Exercise objective: What is needed is an exact repeat of the lines from the line containing "Where should I click to: Click the first" through the final line of the entries below, and nothing else.

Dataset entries
- Opening Delimiter -
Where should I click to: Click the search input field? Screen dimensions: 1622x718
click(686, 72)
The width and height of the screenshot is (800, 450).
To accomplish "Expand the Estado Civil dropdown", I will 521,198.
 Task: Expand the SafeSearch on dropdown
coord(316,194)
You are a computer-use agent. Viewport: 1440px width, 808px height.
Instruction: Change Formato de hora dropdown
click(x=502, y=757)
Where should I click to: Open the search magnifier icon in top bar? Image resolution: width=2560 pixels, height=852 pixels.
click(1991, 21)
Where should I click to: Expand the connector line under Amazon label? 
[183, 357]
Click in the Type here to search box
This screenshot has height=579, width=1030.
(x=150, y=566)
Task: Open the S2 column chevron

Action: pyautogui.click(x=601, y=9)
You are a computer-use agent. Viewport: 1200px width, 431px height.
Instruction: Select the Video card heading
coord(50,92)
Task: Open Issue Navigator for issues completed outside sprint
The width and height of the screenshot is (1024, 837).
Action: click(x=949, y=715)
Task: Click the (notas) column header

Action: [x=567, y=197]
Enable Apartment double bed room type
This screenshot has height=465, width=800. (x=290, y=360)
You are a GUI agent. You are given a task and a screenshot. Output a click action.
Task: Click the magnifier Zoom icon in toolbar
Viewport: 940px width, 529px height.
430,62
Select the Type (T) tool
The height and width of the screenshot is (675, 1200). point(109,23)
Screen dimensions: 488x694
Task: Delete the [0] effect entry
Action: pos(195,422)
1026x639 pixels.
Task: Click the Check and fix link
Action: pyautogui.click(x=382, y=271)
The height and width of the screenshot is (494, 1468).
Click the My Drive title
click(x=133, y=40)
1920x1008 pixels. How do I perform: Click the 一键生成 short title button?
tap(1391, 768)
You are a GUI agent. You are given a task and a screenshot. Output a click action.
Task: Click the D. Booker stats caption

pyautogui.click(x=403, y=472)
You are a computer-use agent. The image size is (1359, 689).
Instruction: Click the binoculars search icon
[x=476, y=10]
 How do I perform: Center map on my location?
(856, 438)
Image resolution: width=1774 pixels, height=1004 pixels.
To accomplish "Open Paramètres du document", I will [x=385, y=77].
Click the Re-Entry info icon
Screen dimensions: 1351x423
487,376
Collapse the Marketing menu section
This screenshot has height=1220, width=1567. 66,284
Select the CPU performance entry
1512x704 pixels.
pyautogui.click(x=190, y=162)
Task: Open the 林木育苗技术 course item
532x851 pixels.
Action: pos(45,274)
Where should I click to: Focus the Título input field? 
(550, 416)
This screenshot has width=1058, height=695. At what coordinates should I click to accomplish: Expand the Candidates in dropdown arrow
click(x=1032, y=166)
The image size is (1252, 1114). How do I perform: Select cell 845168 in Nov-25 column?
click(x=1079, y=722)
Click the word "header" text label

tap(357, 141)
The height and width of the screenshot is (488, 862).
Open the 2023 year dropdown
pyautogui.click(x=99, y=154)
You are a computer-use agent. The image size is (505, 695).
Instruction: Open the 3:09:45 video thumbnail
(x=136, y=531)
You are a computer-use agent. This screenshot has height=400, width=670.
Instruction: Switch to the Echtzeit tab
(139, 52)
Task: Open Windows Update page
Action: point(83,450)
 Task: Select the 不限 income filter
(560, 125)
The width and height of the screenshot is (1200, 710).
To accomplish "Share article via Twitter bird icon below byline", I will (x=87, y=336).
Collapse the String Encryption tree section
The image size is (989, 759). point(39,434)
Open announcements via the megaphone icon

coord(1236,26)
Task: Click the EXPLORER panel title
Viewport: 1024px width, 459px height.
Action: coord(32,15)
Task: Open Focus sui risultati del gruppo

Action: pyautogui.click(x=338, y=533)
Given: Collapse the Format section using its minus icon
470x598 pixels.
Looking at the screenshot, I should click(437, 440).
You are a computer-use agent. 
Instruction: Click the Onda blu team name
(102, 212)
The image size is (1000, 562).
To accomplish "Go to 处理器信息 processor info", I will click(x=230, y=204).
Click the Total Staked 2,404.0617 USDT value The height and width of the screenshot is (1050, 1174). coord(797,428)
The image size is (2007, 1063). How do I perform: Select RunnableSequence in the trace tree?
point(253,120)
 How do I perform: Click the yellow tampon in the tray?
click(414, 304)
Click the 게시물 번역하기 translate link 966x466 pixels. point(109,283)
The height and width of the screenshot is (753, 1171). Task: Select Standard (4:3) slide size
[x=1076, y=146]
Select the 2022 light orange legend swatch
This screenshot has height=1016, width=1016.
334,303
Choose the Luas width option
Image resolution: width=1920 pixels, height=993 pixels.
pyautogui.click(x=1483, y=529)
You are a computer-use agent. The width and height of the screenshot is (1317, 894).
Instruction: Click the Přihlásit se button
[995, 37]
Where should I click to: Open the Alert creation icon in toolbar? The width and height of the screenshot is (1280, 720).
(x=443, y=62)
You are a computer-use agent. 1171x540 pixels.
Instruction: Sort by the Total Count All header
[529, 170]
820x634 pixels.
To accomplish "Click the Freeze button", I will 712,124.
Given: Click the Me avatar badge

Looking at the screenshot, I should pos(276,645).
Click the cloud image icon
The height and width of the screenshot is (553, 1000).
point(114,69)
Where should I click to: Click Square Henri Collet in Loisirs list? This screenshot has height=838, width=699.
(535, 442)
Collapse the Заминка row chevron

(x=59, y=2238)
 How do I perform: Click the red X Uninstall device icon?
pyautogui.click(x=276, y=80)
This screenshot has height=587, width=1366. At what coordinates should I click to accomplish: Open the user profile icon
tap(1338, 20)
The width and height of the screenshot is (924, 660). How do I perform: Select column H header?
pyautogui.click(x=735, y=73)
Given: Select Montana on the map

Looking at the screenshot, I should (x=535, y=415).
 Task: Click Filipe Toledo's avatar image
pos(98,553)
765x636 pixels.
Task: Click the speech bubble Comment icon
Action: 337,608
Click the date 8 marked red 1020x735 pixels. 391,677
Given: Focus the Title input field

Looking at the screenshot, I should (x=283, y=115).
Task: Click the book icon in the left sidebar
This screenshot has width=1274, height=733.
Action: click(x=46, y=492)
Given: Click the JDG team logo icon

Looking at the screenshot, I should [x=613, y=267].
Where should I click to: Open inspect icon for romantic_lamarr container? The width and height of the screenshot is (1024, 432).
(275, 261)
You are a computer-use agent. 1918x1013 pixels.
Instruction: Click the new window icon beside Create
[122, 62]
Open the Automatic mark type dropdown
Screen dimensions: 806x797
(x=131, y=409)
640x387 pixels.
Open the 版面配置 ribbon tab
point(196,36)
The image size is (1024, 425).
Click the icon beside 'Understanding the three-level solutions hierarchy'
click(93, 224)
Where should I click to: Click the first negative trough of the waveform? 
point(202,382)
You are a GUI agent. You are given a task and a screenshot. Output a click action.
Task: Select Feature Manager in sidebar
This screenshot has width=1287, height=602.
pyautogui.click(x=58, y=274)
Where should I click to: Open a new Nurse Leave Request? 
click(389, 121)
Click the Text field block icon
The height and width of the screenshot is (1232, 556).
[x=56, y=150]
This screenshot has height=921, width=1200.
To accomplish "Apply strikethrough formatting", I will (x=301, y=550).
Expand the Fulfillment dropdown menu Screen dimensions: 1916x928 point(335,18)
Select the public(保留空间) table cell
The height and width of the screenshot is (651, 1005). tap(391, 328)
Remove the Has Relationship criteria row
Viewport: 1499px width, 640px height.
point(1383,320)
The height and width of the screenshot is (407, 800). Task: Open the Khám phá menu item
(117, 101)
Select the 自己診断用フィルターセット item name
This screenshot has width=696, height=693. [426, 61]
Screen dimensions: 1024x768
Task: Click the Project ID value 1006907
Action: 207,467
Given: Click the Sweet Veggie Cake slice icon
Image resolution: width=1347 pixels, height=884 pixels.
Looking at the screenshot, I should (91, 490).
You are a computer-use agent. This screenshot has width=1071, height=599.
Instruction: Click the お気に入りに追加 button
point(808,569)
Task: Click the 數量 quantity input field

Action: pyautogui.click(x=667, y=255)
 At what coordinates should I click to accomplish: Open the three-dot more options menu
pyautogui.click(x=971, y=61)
- Closing Delimiter -
Exercise result:
Where should I click to: Click the first negative trough of the waveform? 
point(202,382)
You are a GUI agent. You are given a task and a screenshot. Output a click action.
Task: Select Feature Manager in sidebar
This screenshot has width=1287, height=602.
pyautogui.click(x=58, y=274)
Where should I click to: Open a new Nurse Leave Request? 
click(389, 121)
Click the Text field block icon
The height and width of the screenshot is (1232, 556).
[x=56, y=150]
This screenshot has height=921, width=1200.
To accomplish "Apply strikethrough formatting", I will (x=301, y=550).
Expand the Fulfillment dropdown menu Screen dimensions: 1916x928 point(335,18)
Select the public(保留空间) table cell
The height and width of the screenshot is (651, 1005). tap(391, 328)
Remove the Has Relationship criteria row
Viewport: 1499px width, 640px height.
point(1383,320)
The height and width of the screenshot is (407, 800). Task: Open the Khám phá menu item
(117, 101)
Select the 自己診断用フィルターセット item name
This screenshot has width=696, height=693. [426, 61]
Screen dimensions: 1024x768
Task: Click the Project ID value 1006907
Action: 207,467
Given: Click the Sweet Veggie Cake slice icon
Image resolution: width=1347 pixels, height=884 pixels.
Looking at the screenshot, I should (91, 490).
You are a computer-use agent. This screenshot has width=1071, height=599.
Instruction: Click the お気に入りに追加 button
point(808,569)
Task: Click the 數量 quantity input field

Action: pyautogui.click(x=667, y=255)
 At what coordinates should I click to accomplish: Open the three-dot more options menu
pyautogui.click(x=971, y=61)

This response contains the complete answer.